/**
* Analysis utilities for sentiment analysis and review summarization
*
* This module provides NLP capabilities using the `natural` library for:
* - Sentiment analysis of review text
* - Keyword extraction from reviews
* - Comprehensive review summarization
*/
import natural from 'natural';
import type { SentimentAnalysis, Review, ReviewAnalysis, ExampleQuote } from '../types.js';
// Extract needed components from natural library
const { SentimentAnalyzer, PorterStemmer } = natural;
/**
* Maximum length for review excerpts
*/
const MAX_EXCERPT_LENGTH = 200;
/**
* Maximum number of example quotes to include in analysis
*/
const MAX_EXAMPLE_QUOTES = 5;
/**
* Generate a Steam community URL for a specific review
*
* @param appId - Steam AppID of the game
* @param recommendationId - The review's unique recommendation ID
* @returns Full Steam community URL to the review
*/
export function generateReviewUrl(appId: number, recommendationId: string): string {
return `https://steamcommunity.com/profiles/recommended/${appId}/${recommendationId}`;
}
/**
* Truncate text to a maximum length, adding ellipsis if needed
*
* @param text - Text to truncate
* @param maxLength - Maximum length (default: MAX_EXCERPT_LENGTH)

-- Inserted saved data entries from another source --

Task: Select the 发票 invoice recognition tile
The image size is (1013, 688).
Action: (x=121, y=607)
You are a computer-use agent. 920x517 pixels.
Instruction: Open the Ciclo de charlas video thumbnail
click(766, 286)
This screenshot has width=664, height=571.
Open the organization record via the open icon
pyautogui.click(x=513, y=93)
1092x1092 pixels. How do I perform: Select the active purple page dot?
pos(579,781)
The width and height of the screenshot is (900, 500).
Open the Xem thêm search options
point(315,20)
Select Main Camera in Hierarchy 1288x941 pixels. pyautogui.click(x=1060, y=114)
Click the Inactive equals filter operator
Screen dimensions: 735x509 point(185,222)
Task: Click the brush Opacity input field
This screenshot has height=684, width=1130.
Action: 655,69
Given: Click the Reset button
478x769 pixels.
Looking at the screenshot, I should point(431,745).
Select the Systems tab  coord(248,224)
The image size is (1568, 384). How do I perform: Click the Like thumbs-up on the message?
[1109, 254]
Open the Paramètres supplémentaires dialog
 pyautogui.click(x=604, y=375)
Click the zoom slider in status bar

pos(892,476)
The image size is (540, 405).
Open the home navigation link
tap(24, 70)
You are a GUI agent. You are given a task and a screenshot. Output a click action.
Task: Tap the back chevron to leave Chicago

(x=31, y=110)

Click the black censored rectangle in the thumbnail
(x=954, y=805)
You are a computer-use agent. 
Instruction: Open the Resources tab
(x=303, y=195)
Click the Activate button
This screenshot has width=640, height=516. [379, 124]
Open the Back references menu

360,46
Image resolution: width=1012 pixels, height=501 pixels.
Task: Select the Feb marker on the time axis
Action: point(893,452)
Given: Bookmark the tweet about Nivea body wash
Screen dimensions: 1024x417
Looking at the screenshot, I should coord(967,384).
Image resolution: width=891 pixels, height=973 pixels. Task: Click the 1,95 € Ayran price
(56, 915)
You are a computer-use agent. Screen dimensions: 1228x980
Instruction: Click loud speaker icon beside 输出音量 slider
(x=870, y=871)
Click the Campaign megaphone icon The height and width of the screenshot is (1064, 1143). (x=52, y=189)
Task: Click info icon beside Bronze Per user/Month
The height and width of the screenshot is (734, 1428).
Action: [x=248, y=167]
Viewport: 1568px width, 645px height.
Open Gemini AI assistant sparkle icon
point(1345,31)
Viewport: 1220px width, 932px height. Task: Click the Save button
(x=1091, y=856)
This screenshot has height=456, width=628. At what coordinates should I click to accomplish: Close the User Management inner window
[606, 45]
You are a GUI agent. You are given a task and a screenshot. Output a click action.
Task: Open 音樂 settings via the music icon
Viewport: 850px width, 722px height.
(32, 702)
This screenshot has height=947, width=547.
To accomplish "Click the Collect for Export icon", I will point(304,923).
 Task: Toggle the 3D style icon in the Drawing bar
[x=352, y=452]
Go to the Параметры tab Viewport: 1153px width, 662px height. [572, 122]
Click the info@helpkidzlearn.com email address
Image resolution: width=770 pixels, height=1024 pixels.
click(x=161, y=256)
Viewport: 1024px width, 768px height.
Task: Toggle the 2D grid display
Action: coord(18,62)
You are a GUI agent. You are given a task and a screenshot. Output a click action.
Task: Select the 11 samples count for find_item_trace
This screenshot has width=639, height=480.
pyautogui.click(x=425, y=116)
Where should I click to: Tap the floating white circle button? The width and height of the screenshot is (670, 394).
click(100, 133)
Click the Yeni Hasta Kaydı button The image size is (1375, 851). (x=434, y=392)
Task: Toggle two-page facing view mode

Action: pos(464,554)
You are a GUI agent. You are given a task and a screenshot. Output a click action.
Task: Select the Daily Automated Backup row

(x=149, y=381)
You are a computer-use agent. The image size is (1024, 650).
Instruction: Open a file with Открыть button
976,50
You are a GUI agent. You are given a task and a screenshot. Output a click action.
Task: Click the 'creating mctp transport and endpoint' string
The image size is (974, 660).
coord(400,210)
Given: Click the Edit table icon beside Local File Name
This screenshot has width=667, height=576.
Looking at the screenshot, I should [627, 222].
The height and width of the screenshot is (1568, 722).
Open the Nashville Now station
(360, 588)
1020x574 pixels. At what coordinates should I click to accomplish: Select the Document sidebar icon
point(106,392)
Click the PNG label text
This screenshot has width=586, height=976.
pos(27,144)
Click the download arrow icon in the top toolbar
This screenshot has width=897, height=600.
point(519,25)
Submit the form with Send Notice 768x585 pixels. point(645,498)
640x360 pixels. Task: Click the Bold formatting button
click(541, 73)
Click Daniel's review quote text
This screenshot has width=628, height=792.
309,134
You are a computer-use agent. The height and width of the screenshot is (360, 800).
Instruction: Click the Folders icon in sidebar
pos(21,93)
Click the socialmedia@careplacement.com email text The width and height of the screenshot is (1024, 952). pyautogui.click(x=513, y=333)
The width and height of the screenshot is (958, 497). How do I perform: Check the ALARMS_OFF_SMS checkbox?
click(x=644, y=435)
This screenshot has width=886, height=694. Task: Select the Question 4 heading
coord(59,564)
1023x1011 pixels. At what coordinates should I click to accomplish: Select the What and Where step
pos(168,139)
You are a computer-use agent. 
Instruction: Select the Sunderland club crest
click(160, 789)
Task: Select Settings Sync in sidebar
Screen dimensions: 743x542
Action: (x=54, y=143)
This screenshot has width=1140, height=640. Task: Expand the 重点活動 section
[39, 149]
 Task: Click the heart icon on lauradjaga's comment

* @returns Truncated text with ellipsis if needed
*/
function truncateText(text: string, maxLength: number = MAX_EXCERPT_LENGTH): string {
if (text.length <= maxLength) {
return text;
}
// Find a good break point (space) near the max length
const breakPoint = text.lastIndexOf(' ', maxLength - 3);
if (breakPoint > maxLength / 2) {
return text.substring(0, breakPoint) + '...';
}
return text.substring(0, maxLength - 3) + '...';
}
/**
* Select representative example quotes from reviews
*
* Selects a mix of positive and negative reviews, prioritizing those with
* more helpful votes and substantive content.
*
* @param reviews - Array of reviews to select from
* @param appId - Steam AppID for generating URLs
* @param maxQuotes - Maximum number of quotes to return
* @returns Array of ExampleQuote objects
*/
export function selectExampleQuotes(
reviews: Review[],
appId: number,
maxQuotes: number = MAX_EXAMPLE_QUOTES
): ExampleQuote[] {
if (reviews.length === 0) {
return [];
}
// Separate positive and negative reviews
const positiveReviews = reviews.filter((r) => r.votedUp);
const negativeReviews = reviews.filter((r) => !r.votedUp);
// Sort each group by helpful votes (descending)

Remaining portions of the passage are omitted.